===== Sezione del documento
SCUOLA

"Caro Ministro, ho un Phd,
vorrei insegnare ma lei me lo impedisce"

Lettera al presidente del Consiglio dei ministri Silvio Berlusconi, al ministro dell’Istruzione Mariastella Gelmini e al ministro dell’Economia Giulio Tremonti

Francesco Tanzilli il Sussidiario 13.7.2011

Signor Presidente, Signori Ministri,

vi scrivo in merito alle circostanze in cui si dibattono i giovani laureati che aspirano ad abilitarsi all’insegnamento in Italia. Io sono uno di questi, e sono un vostro sostenitore.

Non ritengo che la mia storia sia fuori del comune, ma sono fermamente convinto che possa offrire un valido contributo a percepire quanto sia drammatica la situazione attuale. Iscritto alla Facoltà di Lettere con lo scopo di poter un giorno insegnare, mi sono laureato nel febbraio 2005 summa cum laude e ho cominciato subito a svolgere attività di docente presso una scuola media inferiore parificata. Nell’autunno dello stesso anno, seguendo il consiglio di alcuni docenti universitari, ho partecipato al concorso per la scuola di dottorato, che ho superato ottenendo una borsa di studio. Ho dovuto quindi rinunciare a frequentare la Scuola di specializzazione per l’abilitazione all’insegnamento, come imposto dal regolamento.

Gli studi per il dottorato mi hanno condotto negli Stati Uniti; qui sono stato invitato da un’università di Boston a frequentare il PhD, ma ho rifiutato, preferendo tornare in Italia. Al termine del corso di dottorato, nel 2008, la scuola di specializzazione era stata abolita, pertanto ancora una volta non ho potuto ottenere l’abilitazione. Nel frattempo, ho continuato a collaborare con l’università e ho ripreso a svolgere attività di insegnamento presso un liceo paritario. Quando ho saputo dell’istituzione del Tirocinio formativo attivo, vi lascio immaginare quale spiraglio di speranza si sia aperto. A quanto pare invano, dato che i posti previsti dalle tabelle ministeriali per ottenere l’abilitazione ammontano in molti casi a zero fino al 2015, ma non c’è da farsi illusioni per gli anni successivi.

Mi auguro sia evidente che la mia condizione è paradossale, al punto da sfiorare il ridicolo. Ho titoli accademici e pubblicazioni all’attivo, ho un’esperienza di insegnamento nel corso della quale ho verificato una valida attitudine alla docenza e ho corroborato le mie capacità, ma non ho modo di ottenere l’abilitazione a svolgere questa professione. Potrei capire la restrizione dell’accesso per un’attività lucrosa, ma qui siamo notoriamente nel campo del Lumpenproletariat. Mi permetto di sottoporvi alcune questioni, che mi auguro vogliate affrontare con la vostra azione di governo.
==========
===== Dati grezzi
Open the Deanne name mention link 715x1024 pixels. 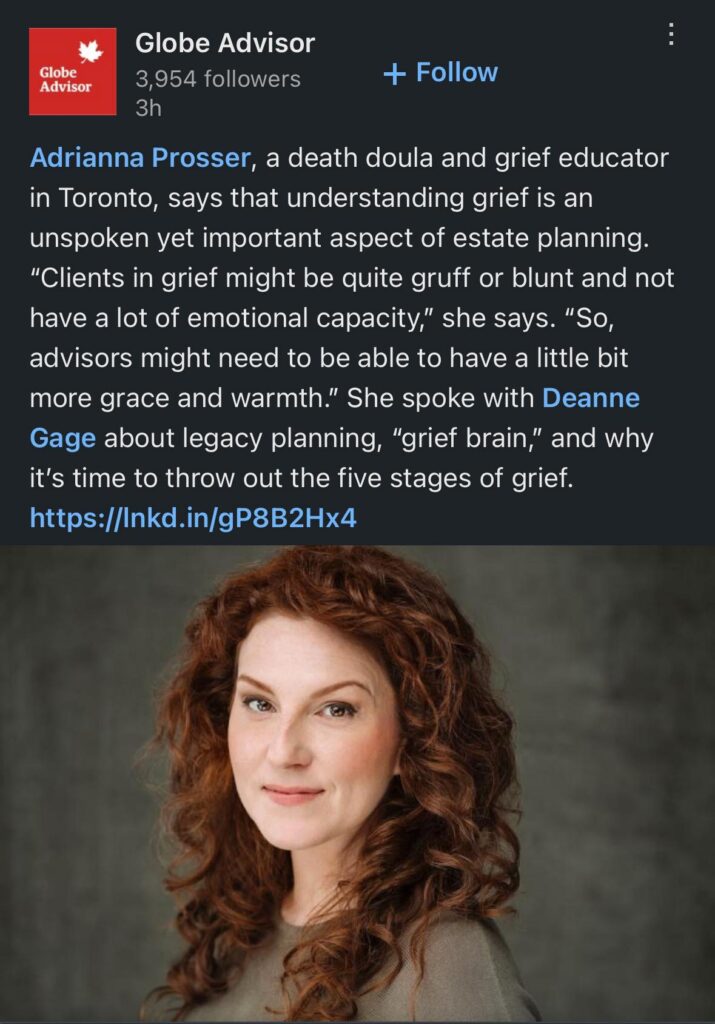[x=591, y=398]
==========
Obiettivo:
Rispondi alle seguenti domande basandoti sulla lettera sull'abilitazione all'insegnamento.
1. In quale mese e anno è avvenuta la laurea di chi scrive?
2. In quale città ha sede l'università che ha invitato chi scrive a frequentare il PhD?
3. Fino a quale anno i posti previsti dalle tabelle ministeriali per l'abilitazione ammontano in molti casi a zero?
Il materiale riportato è distinto dalla lettera e non ha legami con essa.

Risposta all'esercizio:
1. Febbraio 2005.
2. Boston.
3. Fino al 2015.